Hong Sang-soo Notarized: 50:50

English Title: 50:50
Korean Title: N/A
Premiere Date: August 21, 2013
U.S. Release Year: N/A
Festival: Venice
Film Number: N/A
First Viewing Number: N/A
First Viewing Date: June 23, 2017
Viewing Number: 3
Ranking (at beginning of run): N/A
Ranking (at end of run): N/A
Film Number (including shorts): 10
First Viewing Number (including shorts): 10
Ranking (at beginning of run, including shorts): 29
Ranking (at end of run, including shorts):

Running Time: 2 minutes (29th longest)
Color/Black & White: Color
Aspect Ratio: 1.77:1
Shooting Format: HD Video
Structure: Linear
Recurring Actors: Kim Eui-sung (fourth appearance), Moon So-ri (third appearance), Seo Young-hwa (third appearance)
Season: Summer
Weather: Sunny
Alcohol: N/A
Non-Alcoholic Drinks: N/A
Food: N/A
Drinking Scenes: N/A
Creative People: N/A
Academia: N/A
Vacation: N/A
Dream Sequences: N/A
Film Screening: N/A
Films Within Films: N/A
Q&A: N/A
Naps: N/A
Family: Husband-wife
Vehicle Scenes: N/A
Crying Scenes: N/A
Number of Shots: 2
Number of Zooms: 1 out, 0 in
Music Style: Light piano
Title Background: Last shot, blue letters
Voiceover: N/A

It might almost be too silly to write about “50:50,” Hong’s contribution to Venice 70: Future Reloaded, an omnibus film made for the Venice Film Festival’s 70th anniversary that enlisted seventy filmmakers to make a short film between a minute and a minute and a half long on “their interpretation of the future of cinema.” Running twenty minutes shorter than Hong’s other shorts, to say nothing of even his slimmest features, and taking place in only two shots, it would appear to be too slight to even consider among his actual body of work.
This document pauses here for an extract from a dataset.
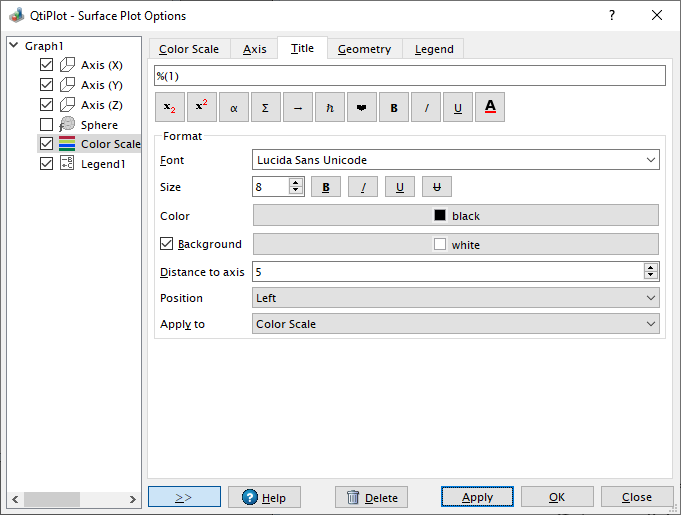
Task: Open the arrow symbols button
Action: 298,107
But just as Hong’s trailers and other ephemera (which I’ll likely cover, albeit not as their own entries) form a surprising place in his filmography, so does “50:50,” which I might be overvaluing but which is so compact to me that I can’t help but love it.

Despite probably having been shot the summer it actually premiered, there’s a concision and preciseness of writing that doesn’t strain to reveal itself in the conversation between Kim Eui-sung and Moon So-ri. First, his surprise at the strength of her cigarette; she describes it as being “right for her.” Then, the casualness of Kim saying that Seo Young-hwa — who appears to be his wife though this isn’t stated outright — might die, among the most flippant mentions of death in Hong’s work, along with the starkness of the odds she has to live. Then, Moon compliments Kim by saying he’s considerate; he responds that he should be since he doesn’t earn much, and then she compliments him again by saying he looks well off enough. Finally, Moon points out that Kim should go and that Seo might be lonely; he agrees, but before he can go back the camera pans left to show Seo coughing by herself. Of course, at the start of this second shot Hong can’t resist throwing in just one zoom out.
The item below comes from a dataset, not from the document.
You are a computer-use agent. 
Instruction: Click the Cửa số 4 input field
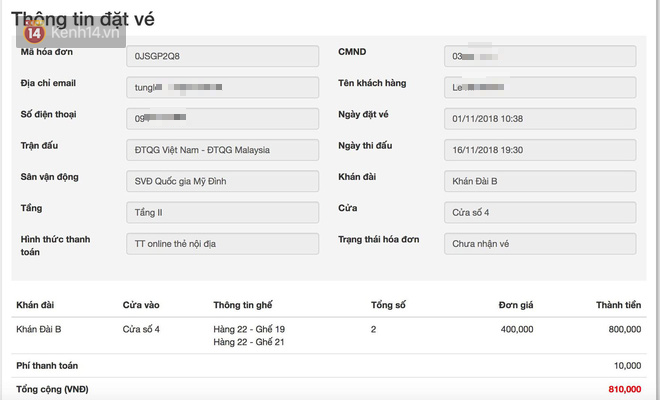coord(540,213)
This certainly is as clearly about the Hongian man as any of Hong’s work in this middle period, with all actors playing some version of their past characters: Kim as the slightly oblivious but earnest man, Moon as the concerned but charming woman, Seo as the slightly inscrutable but kindly woman. Nothing else of Hong’s traditional tropes are present — no drinking or food, no apparent creative people — just the simple act of sharing something illicit that can harm other people. The preciseness of the dialogue — though this barely comes in under 90 seconds — fills in all the information one needs to know about how these characters interact with each other, and those interactions, along with the slight twists in structure (most filmmakers likely wouldn’t include that last pan) capture Hong’s essence, as pure a distillation as his other shorts while also functioning as its standalone piece.

As for how “50:50” might interpret the future of cinema, I’m reminded of “Sax and Violins,” Talking Heads’ contribution to the Until the End of the World soundtrack; David Byrne, instead of trying to imagine how music would sound a decade onwards as per the prompt, decided to make something that sounded exactly like Talking Heads did at the time. I feel like Hong opted for a similar approach, entirely to the film’s benefit.